Data integrity in practice
Data quality and integrity are important in the machine learning and analytics worlds. When data is the resource from which all decisions are based, then quality data allows for quality decisions. But what happens when your data is invalid, inaccurate, or inconsistent?
Decisions on invalid data…
Maybe for legal reasons. Differing formats. Anomaly detection.
Invalid data changes the actual input data, and, if left as is, the decisions that are made are completely wrong. It’d be like determining to feed a person a hearty breakfast because they always eat dinner at 7pm, but their time data is invalid and set to a different time zone, and, really, they should be eating their dinner.
When data points are invalid, it makes decisions around detected anomalous data points weaker, and decisions about the actions to take weaker as well. Invalid data can sometimes be redeemed by interpreting it (such as converting errors to what you think they should be), but that comes at the cost of time, and labor, and the fact that the truth gets lost in translation.
Decisions on inaccurate data…
Accurate data is easy. Generally, when gathering data, people ask questions relevant to their domain—they understand what is useful to their business and what is not.
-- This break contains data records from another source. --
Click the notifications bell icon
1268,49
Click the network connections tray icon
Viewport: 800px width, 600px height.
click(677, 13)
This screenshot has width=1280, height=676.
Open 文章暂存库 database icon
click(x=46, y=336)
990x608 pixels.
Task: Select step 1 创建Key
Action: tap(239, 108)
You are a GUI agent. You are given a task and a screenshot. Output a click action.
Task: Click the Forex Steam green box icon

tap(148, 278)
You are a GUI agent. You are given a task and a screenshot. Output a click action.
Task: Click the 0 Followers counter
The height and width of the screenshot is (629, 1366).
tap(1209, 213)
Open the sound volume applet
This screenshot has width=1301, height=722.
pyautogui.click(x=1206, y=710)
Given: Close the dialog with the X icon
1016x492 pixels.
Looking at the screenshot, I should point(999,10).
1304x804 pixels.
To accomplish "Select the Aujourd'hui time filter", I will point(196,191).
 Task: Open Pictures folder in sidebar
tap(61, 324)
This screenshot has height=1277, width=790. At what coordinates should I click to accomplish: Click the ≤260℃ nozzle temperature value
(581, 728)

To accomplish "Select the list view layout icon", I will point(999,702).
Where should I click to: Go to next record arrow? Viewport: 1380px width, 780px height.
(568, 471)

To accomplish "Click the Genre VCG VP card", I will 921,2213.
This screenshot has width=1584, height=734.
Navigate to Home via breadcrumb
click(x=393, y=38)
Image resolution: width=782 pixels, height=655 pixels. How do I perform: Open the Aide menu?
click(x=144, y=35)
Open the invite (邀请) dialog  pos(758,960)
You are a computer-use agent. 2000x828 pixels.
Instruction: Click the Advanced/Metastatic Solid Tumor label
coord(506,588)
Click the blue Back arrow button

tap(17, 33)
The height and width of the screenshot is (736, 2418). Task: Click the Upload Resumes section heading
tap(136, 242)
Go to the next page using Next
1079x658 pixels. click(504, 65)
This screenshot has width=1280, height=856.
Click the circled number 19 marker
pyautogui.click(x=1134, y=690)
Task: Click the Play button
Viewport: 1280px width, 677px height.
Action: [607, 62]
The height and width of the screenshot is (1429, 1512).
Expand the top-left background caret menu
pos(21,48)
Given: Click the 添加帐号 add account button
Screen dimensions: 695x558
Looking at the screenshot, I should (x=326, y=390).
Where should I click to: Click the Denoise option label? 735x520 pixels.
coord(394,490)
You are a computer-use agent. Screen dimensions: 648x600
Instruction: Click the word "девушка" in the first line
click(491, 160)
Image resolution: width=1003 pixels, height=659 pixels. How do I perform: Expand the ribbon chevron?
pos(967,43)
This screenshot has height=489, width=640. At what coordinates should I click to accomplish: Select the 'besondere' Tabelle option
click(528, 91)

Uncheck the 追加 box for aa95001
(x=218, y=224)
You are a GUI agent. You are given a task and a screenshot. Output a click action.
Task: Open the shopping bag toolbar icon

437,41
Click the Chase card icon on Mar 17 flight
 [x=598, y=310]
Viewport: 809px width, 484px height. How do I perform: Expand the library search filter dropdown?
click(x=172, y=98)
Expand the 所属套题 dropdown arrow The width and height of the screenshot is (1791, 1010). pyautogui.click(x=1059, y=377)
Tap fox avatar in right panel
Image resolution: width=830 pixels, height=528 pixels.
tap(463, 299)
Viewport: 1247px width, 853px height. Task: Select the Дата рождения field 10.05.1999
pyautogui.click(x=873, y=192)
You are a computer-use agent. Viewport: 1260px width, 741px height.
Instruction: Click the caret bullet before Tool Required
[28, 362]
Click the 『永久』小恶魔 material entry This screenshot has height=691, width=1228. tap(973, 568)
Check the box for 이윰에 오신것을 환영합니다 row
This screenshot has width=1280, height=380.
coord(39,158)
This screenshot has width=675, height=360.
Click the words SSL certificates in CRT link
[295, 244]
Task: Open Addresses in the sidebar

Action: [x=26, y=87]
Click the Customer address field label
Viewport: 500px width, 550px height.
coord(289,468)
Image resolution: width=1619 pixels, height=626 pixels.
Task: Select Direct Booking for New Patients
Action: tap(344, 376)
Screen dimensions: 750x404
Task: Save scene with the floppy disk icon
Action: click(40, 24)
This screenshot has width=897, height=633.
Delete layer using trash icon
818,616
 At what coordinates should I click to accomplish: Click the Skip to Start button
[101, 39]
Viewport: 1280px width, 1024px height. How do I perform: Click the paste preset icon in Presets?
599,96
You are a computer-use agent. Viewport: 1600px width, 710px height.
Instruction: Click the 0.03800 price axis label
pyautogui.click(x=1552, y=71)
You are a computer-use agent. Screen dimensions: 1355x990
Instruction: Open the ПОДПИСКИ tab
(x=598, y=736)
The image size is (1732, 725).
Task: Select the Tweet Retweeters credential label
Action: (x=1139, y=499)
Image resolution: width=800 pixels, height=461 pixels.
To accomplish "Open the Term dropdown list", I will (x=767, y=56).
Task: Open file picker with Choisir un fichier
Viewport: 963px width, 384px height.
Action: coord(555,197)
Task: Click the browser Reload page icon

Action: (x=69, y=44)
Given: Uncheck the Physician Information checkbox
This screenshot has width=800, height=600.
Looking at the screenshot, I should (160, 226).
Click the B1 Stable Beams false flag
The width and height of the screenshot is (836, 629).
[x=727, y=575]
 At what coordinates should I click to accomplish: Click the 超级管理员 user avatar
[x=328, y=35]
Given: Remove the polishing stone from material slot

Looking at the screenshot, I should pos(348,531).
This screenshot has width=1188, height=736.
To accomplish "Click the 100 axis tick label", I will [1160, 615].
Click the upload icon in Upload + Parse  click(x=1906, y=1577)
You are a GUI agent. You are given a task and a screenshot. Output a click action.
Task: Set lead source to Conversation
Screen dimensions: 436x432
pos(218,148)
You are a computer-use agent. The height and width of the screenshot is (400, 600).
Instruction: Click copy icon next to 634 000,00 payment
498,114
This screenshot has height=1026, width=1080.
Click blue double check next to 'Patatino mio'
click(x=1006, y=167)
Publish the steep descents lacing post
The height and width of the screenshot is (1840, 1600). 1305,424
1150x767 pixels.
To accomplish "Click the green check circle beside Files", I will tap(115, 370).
Where inaccuracy most commonly occurs is when data comes from an outside source and is retrofitted to suit one’s needs. In machine learning, this is called Domain Switching, and, with no surprise, a machine learning model trained to predict someone’s opinion of a movie from a dataset of IMDB movie reviews will perform poorly when set to predict someone’s opinion of their Friday night date.
When the purpose of the model has switched, the dataset has become inaccurate, and the model’s performance suffers.
Decisions on inconsistent data…
Like in the real world, if the data is inconsistent, then the outcomes are unpredictable. All models and decisions, if they are to be modeled, require patterns in behavior. Consistency is a prerequisite to pattern detection, and if the data is inconsistent no patterns can be detected.
In the early days of AI imaging, converting handwriting was a hard task because everyone’s penmanship was inconsistent. The Palm Pilot, one of the first handheld touchscreen devices, developed its own written alphabet to help its users and its device communicate with one another.
To combat data inconsistency, the solution can vary. You might:
- Increase the size of the data set.
- Redefine the data required so that what is collected can be consistent.